Revise the piranha thread between "## Soul Assassin" and "(Sep 30, 2010)", inclusive, writing that span out again with "sanch" changed to "rhom".
— Start Excerpt —
# Has This Ever Happened To You



## eddiea1 (Mar 18, 2008)

Just curious if anyone has ever had their rhom jump out of their tank and try to bite them. This is the second time that my 14" rhom has jumped clear out of the water to try and bite me. The first time he did it was during a water change. He swam across the length of the tank and and jump up at my hands, while i was replacing the media on my ac110. And just yesterday he while I was topping up his tank he actually jumped up again and smashed his face off the bucket. It's left him with a big gash on his face.Just wondering if anyone else has had a similar experience?


----------



## Soul Assassin (Nov 21, 2006)

no but I would be careful at that size. My sanch bit me and it took 2 weeks to heal, a 14" would take your fingers off


----------



## Guest (Sep 30, 2010)

My big Rhom doesnt pull that crap but my Geryi does. Just make sure your hands/fingers are safe. Perhaps put up a divider during cleaning or get someone to use a big net to keep him at one side of the tank while you are working in the tank. Like Soul Assasin stated, at that size he could really do you alot of harm.


----------



## Piranha_man (Jan 29, 2005)

I've never had a Serra that was that aggressive.
You've got yourself a kickass fish right there...

Lemme know if you ever wanna sell him!


----------



## Sacrifice (Sep 24, 2006)

Piranha_man said:


> I've never had a Serra that was that aggressive.
— End Excerpt —
— Start Extracted data —
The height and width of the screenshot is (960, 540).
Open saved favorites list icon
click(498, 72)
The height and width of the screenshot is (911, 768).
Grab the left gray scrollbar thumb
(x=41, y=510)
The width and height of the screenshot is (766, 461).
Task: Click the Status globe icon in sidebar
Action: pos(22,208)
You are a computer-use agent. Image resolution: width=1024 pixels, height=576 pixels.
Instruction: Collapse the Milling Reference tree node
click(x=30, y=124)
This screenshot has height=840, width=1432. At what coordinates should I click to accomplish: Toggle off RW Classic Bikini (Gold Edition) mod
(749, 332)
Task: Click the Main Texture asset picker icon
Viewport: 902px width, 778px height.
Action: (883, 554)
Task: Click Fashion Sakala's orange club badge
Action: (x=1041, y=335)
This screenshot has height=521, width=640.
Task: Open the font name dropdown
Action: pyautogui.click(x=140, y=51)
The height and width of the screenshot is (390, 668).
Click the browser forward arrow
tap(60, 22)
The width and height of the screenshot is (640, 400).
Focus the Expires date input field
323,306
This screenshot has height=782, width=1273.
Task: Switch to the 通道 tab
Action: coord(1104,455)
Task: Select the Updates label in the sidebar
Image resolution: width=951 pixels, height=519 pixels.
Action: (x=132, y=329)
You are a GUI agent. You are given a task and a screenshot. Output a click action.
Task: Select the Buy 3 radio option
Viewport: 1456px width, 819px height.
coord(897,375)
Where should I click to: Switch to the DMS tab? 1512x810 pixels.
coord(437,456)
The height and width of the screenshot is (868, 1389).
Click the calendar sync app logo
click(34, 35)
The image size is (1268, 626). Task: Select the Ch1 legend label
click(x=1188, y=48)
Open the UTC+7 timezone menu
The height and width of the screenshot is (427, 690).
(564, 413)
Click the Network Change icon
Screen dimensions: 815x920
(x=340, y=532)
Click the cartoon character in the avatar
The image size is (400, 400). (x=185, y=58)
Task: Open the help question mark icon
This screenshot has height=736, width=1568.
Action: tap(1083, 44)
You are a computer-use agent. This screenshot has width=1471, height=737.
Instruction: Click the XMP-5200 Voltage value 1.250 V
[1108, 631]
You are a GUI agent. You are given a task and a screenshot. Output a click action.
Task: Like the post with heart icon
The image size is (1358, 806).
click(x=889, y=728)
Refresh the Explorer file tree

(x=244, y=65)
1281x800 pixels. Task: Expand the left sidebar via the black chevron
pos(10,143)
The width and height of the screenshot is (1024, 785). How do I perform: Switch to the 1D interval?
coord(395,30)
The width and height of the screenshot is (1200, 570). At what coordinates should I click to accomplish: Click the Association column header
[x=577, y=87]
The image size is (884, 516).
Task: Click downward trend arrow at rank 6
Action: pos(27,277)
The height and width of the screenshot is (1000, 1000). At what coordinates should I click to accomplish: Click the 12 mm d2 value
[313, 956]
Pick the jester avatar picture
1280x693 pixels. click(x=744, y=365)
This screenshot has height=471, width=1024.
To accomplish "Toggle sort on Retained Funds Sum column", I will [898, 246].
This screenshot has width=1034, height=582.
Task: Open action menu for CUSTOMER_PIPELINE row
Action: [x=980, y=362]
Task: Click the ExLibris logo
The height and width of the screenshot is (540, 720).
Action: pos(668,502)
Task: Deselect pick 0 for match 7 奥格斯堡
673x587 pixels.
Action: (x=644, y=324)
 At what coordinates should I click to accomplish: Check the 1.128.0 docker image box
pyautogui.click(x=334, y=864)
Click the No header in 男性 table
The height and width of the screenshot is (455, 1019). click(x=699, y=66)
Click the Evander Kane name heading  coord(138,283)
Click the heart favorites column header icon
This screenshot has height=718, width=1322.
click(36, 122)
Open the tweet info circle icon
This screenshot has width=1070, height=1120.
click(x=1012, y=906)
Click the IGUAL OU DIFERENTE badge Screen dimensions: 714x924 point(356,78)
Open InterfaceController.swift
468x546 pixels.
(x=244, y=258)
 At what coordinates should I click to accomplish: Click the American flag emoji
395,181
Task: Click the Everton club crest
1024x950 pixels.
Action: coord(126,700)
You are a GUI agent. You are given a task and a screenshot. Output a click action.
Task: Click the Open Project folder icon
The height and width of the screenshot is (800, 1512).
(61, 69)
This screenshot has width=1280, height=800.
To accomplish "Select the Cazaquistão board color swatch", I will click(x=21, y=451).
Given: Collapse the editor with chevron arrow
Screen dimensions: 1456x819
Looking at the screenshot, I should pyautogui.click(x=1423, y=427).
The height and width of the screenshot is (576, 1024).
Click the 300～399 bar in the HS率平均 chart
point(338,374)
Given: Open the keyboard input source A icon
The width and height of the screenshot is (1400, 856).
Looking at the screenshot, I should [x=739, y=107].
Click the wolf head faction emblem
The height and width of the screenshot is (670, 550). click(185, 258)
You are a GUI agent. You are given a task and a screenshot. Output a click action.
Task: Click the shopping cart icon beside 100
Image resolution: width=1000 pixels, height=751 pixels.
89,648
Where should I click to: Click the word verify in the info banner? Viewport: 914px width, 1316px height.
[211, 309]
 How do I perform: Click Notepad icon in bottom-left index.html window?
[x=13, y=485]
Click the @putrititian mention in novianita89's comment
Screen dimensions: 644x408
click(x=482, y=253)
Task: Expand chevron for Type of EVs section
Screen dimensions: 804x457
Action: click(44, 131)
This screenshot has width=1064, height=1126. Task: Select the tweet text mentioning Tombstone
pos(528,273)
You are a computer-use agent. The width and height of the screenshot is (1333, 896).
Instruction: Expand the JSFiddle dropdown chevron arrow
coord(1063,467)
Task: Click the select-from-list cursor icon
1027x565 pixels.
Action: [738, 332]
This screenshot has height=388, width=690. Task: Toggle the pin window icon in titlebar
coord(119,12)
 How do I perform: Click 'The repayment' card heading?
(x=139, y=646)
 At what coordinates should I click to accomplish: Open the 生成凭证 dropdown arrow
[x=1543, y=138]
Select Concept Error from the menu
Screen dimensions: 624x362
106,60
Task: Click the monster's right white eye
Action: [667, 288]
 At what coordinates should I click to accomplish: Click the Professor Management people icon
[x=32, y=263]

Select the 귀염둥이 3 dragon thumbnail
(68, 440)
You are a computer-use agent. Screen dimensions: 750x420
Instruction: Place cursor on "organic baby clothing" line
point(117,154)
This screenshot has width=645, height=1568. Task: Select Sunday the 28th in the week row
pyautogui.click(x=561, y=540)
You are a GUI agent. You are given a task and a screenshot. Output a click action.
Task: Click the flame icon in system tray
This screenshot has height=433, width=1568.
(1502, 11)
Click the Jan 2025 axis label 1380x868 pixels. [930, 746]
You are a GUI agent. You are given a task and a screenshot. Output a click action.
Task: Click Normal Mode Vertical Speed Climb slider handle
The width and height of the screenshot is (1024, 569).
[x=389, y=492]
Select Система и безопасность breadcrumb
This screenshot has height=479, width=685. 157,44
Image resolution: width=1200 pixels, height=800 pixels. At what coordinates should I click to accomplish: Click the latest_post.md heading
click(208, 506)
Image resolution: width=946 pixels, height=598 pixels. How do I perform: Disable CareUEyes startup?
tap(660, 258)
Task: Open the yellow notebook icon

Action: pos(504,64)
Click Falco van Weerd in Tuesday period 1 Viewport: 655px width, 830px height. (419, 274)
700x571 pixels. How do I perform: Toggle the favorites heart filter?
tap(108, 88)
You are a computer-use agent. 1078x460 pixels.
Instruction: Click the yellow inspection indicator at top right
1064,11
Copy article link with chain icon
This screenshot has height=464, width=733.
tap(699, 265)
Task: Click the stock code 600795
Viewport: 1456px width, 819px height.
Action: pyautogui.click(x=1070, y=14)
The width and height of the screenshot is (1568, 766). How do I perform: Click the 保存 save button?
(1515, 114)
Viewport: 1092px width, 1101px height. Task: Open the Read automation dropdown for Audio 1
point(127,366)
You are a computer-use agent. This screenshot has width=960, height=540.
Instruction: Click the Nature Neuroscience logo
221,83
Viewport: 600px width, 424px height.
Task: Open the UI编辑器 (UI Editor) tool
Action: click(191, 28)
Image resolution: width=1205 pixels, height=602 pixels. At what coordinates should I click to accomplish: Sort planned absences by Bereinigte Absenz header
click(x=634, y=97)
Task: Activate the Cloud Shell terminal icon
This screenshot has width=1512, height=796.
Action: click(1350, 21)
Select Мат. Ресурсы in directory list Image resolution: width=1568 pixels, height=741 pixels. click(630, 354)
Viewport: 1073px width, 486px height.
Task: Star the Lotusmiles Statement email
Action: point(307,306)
— End Extracted data —
> **Task answer**:
## Soul Assassin (Nov 21, 2006)

no but I would be careful at that size. My rhom bit me and it took 2 weeks to heal, a 14" would take your fingers off


----------



## Guest (Sep 30, 2010)